RFC4180Parser is broken when a multi-line quoted field contains line ends...
Brought to you by:
aruckerjones,
sconway
When a multi-line quoted field contains a line (but not the last line) which ends with dquote escaped dquote, it terminates the field unexpectedly.
Fisrt, this works as expected:
a,"b""x
c",d
It get you 1 record with 3 fields, 1st field is a
, 3rd field is d
, and 2nd field (multi-line) is:
b"x
c
However, with a little change to the csv (removing that extra x), it will be broken:
a,"b""
c",d
It becomes 2 record, each with 2 fields:
First record is a
, b"
. Second record is c"
,b
. In this case it's broken.
At first I was going to say we fixed this but looking through the history it was a different issue (bug 165). I was able to recreate this with a simple unit test and will look at fixing this for the next release.
Okay - I have found a solution that causes the test to pass, and more importantly not cause the existing tests to fail.
I have merged it in trunk and it will go out in the next release.
Thanks for the fix Scott.

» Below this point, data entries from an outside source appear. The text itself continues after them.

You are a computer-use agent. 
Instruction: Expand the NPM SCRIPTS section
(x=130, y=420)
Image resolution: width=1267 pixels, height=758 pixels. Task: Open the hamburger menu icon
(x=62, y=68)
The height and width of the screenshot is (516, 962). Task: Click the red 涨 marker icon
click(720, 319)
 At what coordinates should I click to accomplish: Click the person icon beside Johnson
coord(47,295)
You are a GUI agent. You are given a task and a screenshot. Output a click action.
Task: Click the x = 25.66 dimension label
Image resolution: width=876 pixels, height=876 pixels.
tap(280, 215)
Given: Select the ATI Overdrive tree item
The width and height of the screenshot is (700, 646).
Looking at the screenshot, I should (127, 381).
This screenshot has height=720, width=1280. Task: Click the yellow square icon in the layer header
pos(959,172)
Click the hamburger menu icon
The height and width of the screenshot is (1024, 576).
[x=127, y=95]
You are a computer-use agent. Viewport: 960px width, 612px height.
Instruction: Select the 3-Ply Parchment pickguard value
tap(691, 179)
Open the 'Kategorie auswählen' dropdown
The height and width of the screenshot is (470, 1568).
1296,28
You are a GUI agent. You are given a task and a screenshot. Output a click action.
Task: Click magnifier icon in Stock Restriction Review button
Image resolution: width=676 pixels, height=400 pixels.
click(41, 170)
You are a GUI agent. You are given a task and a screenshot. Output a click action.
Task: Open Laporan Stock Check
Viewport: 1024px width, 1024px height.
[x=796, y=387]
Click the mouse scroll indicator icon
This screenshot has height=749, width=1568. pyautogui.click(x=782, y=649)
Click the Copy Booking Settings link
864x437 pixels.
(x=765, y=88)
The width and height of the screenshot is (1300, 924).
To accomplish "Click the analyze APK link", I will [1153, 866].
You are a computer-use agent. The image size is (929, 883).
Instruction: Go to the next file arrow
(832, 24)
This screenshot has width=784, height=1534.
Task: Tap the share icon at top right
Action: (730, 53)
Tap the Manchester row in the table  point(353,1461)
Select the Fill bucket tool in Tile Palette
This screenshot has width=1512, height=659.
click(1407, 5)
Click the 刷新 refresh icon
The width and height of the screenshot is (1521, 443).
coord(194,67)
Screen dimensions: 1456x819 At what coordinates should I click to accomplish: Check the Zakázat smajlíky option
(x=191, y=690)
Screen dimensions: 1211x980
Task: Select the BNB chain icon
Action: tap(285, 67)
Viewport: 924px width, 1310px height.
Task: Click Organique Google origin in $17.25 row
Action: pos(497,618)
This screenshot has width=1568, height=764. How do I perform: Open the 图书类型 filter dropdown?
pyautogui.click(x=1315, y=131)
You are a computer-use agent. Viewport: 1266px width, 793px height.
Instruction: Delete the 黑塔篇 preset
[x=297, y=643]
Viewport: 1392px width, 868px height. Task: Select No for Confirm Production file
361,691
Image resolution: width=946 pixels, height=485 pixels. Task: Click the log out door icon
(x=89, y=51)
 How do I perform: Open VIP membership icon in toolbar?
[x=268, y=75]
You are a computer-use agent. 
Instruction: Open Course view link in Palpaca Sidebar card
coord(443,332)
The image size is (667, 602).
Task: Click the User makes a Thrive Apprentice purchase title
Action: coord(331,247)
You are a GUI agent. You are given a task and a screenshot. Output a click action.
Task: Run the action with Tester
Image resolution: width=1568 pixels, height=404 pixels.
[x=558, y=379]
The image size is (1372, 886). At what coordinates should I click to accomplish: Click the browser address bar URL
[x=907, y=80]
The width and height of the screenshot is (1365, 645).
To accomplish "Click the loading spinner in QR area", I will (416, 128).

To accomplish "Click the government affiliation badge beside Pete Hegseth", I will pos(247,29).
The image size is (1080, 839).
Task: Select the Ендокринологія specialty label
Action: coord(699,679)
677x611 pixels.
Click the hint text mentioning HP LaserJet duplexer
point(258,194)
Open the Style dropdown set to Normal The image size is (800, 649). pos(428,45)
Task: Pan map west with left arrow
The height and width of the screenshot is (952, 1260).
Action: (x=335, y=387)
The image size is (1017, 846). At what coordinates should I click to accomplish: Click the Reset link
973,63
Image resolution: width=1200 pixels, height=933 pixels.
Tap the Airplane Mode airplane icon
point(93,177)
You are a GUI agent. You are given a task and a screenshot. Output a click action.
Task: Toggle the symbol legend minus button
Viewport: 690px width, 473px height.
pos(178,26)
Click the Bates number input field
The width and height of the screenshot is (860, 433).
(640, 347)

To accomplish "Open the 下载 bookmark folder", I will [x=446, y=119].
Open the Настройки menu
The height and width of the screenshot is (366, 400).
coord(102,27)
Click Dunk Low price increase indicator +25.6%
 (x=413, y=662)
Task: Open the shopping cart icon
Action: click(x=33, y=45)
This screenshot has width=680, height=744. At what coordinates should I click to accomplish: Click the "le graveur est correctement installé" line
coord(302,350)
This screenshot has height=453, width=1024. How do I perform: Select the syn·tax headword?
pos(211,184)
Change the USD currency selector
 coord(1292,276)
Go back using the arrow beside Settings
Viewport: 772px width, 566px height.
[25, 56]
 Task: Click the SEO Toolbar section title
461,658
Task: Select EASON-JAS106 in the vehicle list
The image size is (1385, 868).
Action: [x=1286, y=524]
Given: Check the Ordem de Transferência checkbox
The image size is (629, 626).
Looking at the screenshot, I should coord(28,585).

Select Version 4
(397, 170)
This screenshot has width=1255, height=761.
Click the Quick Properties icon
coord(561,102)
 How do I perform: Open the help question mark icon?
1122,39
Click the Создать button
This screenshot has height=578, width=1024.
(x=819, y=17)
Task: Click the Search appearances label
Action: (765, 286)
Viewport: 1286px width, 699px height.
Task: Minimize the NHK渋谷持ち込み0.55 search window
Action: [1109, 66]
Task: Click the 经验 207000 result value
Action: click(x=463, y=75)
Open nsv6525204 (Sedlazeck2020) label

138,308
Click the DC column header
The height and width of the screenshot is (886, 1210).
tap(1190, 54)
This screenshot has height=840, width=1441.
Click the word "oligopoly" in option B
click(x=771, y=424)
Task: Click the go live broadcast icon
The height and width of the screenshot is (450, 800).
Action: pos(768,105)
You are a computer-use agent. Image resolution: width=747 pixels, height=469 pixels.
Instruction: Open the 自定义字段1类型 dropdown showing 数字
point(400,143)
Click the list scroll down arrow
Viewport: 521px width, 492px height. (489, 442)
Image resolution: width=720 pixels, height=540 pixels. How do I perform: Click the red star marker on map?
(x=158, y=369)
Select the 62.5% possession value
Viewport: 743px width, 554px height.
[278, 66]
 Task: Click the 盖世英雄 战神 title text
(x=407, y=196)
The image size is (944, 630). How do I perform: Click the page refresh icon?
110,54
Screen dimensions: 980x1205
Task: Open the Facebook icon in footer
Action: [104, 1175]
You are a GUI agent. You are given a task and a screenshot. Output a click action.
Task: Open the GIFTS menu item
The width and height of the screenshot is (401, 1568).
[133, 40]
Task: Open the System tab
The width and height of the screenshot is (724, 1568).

I just ran into this issue as well. Do you know roughly when the next release is planned or is there a patch or something I can apply in the meantime?
Sorry no patches. Short term you can clone the project and build the jar file yourself.
I was going to do a release last weekend but I caught a cold. I am hoping for this weekend if life works out.
Scott :)
Haha. Thanks Scott!
Fix has been released please download version 4.5 and test it out.
Thanks again! I've verified the fix works for me.
Thanks for the quick verification.